**TASK BRIEF**. Go through the entries below and print, exactly, the lines starting at the one with "This screenshot has width=646, height=431." and ending at the one with "Given: Open dtcpay Cards breadcrumb link", keeping both ends and no others.

______

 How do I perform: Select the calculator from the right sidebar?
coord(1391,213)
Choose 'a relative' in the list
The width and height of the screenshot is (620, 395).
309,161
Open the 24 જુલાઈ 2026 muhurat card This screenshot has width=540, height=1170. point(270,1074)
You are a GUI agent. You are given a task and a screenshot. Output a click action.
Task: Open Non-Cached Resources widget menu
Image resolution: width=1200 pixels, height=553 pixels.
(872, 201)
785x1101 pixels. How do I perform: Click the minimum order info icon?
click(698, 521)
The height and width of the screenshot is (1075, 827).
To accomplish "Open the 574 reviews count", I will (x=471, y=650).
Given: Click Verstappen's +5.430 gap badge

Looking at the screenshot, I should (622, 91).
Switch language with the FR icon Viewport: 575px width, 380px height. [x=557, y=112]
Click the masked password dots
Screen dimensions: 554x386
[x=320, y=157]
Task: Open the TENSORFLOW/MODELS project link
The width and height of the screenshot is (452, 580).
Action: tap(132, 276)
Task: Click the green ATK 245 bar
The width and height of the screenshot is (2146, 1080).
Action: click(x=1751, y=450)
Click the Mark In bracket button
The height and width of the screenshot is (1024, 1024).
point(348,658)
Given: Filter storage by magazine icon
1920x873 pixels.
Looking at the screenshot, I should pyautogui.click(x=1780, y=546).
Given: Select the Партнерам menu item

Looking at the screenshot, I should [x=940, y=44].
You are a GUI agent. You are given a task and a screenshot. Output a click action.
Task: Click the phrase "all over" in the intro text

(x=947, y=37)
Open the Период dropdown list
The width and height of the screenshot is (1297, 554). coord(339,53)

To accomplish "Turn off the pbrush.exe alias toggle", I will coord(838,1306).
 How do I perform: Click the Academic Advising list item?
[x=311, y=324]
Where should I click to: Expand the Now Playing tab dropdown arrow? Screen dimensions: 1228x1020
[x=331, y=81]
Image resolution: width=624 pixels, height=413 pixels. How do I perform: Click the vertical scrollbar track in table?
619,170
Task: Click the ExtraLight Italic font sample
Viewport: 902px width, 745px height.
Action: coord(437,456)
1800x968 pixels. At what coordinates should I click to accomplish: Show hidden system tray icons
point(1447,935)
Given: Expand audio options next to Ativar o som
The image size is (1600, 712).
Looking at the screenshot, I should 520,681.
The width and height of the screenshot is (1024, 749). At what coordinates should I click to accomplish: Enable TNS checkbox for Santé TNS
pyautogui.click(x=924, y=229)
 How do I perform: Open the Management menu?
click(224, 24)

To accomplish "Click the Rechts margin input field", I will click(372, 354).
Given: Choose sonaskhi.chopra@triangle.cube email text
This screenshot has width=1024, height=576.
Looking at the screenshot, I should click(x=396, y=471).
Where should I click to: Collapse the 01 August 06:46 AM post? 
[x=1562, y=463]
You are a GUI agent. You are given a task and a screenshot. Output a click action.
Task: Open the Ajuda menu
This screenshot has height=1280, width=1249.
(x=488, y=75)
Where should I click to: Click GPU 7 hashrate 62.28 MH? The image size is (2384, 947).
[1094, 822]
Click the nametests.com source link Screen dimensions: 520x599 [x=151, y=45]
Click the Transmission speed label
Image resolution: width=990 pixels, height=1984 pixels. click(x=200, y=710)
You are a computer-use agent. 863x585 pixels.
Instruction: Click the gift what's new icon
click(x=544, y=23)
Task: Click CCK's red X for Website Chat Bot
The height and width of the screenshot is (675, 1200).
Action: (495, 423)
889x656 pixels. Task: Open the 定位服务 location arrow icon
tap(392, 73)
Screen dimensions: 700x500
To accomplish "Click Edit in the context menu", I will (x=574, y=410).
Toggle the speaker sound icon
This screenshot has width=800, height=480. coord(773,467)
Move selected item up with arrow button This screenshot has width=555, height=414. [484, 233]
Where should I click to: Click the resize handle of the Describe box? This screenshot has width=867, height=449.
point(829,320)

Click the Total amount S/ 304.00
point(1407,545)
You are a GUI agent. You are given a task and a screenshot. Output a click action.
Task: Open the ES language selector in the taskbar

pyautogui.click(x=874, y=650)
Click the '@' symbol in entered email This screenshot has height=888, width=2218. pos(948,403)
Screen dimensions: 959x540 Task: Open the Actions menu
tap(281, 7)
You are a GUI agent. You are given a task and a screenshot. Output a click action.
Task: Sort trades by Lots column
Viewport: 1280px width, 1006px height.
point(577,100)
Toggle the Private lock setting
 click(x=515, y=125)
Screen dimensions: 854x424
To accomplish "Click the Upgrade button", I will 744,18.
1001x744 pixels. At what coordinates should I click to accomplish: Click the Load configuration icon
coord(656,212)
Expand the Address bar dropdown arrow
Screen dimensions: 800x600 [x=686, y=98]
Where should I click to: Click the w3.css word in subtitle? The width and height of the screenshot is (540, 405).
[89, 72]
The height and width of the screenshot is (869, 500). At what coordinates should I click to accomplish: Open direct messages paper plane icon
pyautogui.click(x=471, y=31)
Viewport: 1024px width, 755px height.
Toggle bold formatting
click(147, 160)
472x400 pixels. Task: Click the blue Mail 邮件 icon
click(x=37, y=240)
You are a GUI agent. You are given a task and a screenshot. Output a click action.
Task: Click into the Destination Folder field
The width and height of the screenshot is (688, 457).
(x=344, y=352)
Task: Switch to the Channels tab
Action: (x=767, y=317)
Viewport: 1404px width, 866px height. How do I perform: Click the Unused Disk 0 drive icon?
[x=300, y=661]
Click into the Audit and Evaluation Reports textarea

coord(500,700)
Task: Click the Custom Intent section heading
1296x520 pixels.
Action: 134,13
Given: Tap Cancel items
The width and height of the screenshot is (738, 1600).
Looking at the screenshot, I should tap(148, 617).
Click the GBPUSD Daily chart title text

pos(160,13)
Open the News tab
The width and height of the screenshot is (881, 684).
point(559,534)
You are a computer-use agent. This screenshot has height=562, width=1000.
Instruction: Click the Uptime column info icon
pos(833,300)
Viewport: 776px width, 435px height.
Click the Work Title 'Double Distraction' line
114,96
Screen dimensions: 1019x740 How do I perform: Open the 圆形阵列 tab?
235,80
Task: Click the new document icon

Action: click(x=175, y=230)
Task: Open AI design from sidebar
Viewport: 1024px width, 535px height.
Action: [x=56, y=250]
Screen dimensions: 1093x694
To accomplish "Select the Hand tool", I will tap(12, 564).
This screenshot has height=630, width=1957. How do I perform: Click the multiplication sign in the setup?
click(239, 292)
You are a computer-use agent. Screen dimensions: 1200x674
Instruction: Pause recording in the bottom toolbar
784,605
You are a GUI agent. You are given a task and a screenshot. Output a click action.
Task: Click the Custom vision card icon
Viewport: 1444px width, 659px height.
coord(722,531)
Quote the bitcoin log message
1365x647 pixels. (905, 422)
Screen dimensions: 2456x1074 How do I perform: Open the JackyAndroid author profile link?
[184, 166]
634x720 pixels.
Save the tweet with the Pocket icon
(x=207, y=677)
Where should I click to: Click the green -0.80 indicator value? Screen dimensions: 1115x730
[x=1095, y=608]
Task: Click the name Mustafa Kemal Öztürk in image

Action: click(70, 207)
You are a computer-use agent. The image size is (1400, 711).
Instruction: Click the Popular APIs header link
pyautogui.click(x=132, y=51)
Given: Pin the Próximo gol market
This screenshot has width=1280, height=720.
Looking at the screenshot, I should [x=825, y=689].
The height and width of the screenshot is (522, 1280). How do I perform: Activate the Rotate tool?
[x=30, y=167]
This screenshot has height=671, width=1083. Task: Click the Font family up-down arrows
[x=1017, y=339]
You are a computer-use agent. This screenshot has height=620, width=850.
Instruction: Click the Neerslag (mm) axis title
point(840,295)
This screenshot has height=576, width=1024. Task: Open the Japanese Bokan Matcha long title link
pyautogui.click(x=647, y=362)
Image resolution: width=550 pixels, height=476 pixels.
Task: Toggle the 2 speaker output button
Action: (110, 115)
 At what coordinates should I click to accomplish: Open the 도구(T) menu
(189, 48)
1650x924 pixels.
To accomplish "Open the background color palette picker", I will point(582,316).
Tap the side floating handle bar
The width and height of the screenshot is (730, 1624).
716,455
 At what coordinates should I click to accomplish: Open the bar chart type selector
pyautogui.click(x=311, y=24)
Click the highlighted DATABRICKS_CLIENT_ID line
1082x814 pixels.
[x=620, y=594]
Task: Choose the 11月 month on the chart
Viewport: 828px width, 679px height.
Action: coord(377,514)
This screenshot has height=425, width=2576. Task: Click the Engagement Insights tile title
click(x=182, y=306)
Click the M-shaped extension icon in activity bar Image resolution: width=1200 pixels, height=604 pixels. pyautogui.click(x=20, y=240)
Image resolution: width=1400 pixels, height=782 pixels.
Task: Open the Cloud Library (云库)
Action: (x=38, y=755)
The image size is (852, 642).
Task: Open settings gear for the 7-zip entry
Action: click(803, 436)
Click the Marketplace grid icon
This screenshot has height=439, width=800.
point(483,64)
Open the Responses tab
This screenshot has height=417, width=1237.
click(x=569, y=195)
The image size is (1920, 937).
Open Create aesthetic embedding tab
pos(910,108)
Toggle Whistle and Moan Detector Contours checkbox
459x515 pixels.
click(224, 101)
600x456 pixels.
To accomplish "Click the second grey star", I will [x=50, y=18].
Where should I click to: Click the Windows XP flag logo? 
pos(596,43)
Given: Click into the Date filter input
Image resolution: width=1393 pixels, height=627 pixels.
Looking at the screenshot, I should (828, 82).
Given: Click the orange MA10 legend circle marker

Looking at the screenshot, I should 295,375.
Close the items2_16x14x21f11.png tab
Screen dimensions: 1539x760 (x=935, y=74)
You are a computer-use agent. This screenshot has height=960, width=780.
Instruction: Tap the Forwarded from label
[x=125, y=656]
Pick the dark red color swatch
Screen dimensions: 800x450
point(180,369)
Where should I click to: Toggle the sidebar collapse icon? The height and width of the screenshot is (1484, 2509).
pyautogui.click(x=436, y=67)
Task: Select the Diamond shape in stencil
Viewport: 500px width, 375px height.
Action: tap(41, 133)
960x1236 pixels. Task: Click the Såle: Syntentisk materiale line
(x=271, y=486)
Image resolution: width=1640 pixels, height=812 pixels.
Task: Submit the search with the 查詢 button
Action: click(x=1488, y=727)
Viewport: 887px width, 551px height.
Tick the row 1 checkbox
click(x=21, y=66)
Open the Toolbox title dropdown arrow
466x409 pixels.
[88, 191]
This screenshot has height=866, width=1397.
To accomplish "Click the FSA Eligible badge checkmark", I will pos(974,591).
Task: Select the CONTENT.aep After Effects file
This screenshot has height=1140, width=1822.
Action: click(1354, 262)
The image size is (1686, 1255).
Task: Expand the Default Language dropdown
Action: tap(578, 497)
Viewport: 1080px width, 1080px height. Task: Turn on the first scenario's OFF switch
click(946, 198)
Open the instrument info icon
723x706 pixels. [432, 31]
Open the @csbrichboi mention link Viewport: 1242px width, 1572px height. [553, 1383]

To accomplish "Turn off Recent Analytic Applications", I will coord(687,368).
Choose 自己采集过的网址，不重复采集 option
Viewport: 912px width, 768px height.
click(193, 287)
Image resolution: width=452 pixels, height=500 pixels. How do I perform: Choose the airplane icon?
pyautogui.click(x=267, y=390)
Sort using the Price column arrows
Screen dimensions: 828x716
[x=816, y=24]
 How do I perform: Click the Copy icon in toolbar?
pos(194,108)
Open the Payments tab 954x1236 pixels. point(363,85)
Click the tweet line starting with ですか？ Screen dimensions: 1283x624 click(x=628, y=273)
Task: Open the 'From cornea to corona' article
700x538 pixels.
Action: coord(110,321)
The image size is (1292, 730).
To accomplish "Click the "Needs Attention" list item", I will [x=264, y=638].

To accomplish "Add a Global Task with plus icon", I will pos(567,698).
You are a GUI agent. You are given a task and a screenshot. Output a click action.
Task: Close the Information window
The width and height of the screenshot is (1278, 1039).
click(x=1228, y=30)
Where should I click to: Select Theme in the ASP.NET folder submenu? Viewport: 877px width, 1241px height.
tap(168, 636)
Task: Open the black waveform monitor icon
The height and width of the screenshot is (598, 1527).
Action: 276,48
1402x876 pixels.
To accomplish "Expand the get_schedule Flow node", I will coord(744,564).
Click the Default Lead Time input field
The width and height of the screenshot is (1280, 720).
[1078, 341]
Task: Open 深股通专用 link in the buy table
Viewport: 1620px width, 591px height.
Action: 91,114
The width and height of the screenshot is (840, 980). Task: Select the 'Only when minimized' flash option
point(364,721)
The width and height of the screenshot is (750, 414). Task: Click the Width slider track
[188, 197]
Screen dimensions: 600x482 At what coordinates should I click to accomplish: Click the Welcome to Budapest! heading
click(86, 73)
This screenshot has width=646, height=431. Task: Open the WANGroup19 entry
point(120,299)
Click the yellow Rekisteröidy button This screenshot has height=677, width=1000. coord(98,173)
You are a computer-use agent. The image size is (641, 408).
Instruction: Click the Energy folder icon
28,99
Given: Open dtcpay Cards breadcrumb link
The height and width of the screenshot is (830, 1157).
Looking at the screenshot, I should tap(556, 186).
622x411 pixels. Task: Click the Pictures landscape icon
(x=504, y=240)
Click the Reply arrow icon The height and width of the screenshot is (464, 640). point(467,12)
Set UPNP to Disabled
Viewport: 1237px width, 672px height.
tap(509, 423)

______

**OUTPUT BELOW**.
This screenshot has width=646, height=431. Task: Open the WANGroup19 entry
point(120,299)
Click the yellow Rekisteröidy button This screenshot has height=677, width=1000. coord(98,173)
You are a computer-use agent. The image size is (641, 408).
Instruction: Click the Energy folder icon
28,99
Given: Open dtcpay Cards breadcrumb link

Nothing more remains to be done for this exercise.